Elles sont aussi en colère que déterminées, et elles tiennent à le faire savoir. Réunies au sein de la Commission internationale de politique en matière de drogues (GCDP), trente-et-une personnalités (dont quatre récipiendaires du prix Nobel de la paix) ont lancé le 25 juin un appel pour que l’on en finisse enfin avec le grand bric-à-brac prévalant dans le classement des drogues.
Selon la commission, il en va de la santé publique et de la réduction des risques –étant entendu une bonne fois pour toutes qu’un monde sans drogue n’est qu’angélisme.
«Il y a urgence à évaluer de façon rationnelle les substances psychoactives. L’incohérence de la classification actuelle fait obstacle aux nécessaires réformes. Il est grand temps d’accepter le fait qu’une société sans drogue est une illusion et de créer les bases scientifiques de la régulation légale de leurs marchés, en revenant à l’essentiel: la vie, la santé, la sécurité de tous», résume Ruth Dreifuss, ancienne présidente de la Confédération suisse aujourd’hui à la tête de la GCDP, dans l’avant-propos de son rapport.
Des politiques répressives aveugles
Vieille affaire que celle de l’ambivalence vis-à-vis des drogues, ces substances qui modifient notre état de conscience et dont la consommation expose à de nombreux risques sanitaires, à commencer par celui de l’addiction.
Il faut bien comprendre que l’on parle ici à la fois des drogues naturelles et des drogues synthétiques, consommées à des fins récréatives, anti-douleur ou psychiatriques; des drogues licites, inhalées ou avalées, et des drogues illicites officiellement combattues. La production et la commercialisation des premières sont encadrées et généralement fortement taxées. À l’inverse, les secondes alimentent d’innombrables marchés mafieux que les États ne parviennent jamais à éradiquer.
Aujourd’hui, les politiques nationales comme internationales de lutte contre les drogues illicites se fondent sur un catalogue réunissant près de trois cents substances psychoactives, réparties en catégories selon la rigueur avec laquelle elles doivent être combattues.
«Ces substances sont soumises à une longue liste d’interdits: interdiction de les cultiver, de les produire, de les fabriquer, de les exporter, de les importer, de les distribuer, de les commercialiser, de les posséder et de les consommer, obligation de les limiter exclusivement à des usages scientifiques et médicaux, note Ruth Dreifuss. Certaines, d’ailleurs, se voient nier, sans la moindre preuve, toute utilité médicale.»
«Les effets en termes de santé publique et de sécurité, de discrimination et de surpopulation carcérale démontrent la nécessité de changer de cap.»
Rapport de la Commission internationale de politique en matière de drogues
Les conventions des Nations unies ont progressivement installé, de 1961 à 1988, le régime international de contrôle des drogues; les États se sont engagés à introduire la même classification dans leur législation nationale. Mais la guerre à la drogue menée dans ce cadre a amplement fait la preuve de sa totale inefficacité, doublée de considérables effets pervers.

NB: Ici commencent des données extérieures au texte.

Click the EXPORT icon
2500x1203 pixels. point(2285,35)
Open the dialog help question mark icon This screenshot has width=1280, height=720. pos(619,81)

Ces politiques répressives aveugles sont dénoncées par la GCDP depuis sa création en 2011: «Les effets en termes de santé publique et de sécurité, de discrimination et de surpopulation carcérale, de montée en puissance du crime organisé avec leurs corollaires de violences et de corruption ainsi que de privation de médicaments essentiels, démontrent la nécessité et l’urgence de changer de cap et de mettre en place des politiques plus efficaces et plus respectueuses des droits humains», insiste Ruth Dreifuss.
Le récent rapport de la commission fournit une analyse factuelle de l’histoire, des procédures et des incohérences majeures de la classification des substances psychoactives, en rappelant notamment que certaines des plus massivement nocives (le tabac et l’alcool) échappent à la prohibition et assurent de considérables profits aux acteurs commerciaux et aux États.
Ceci posé, le texte se penche sur les molécules psychoactives illicites, soit les drogues qui sont toutes considérées, par définition, comme hautement nocives et gérées par différents types d’organisations criminelles.
Bien évidemment, les frontières séparant les substances légales de celles qui ne le sont pas n’ont aucune valeur scientifique ou médicale: la cartographie, ici, n’est que la résultante d’une longue histoire de domination culturelle, économique et politique. Ces frontières sont d’ailleurs mouvantes, comme en témoigne l’actuel courant international de dépénalisation/légalisation du cannabis. Aucune corrélation n’est établie entre les effets psychotropes, les plaisirs procurés et les dégâts individuels et collectifs.
Quant à la classification actuelle, loin d’être scientifiquement fondée, elle est bien souvent «tributaire de l’idéologie, des préjugés et de la discrimination de groupes de population marginalisée, voire des intérêts financiers de l’industrie pharmaceutique».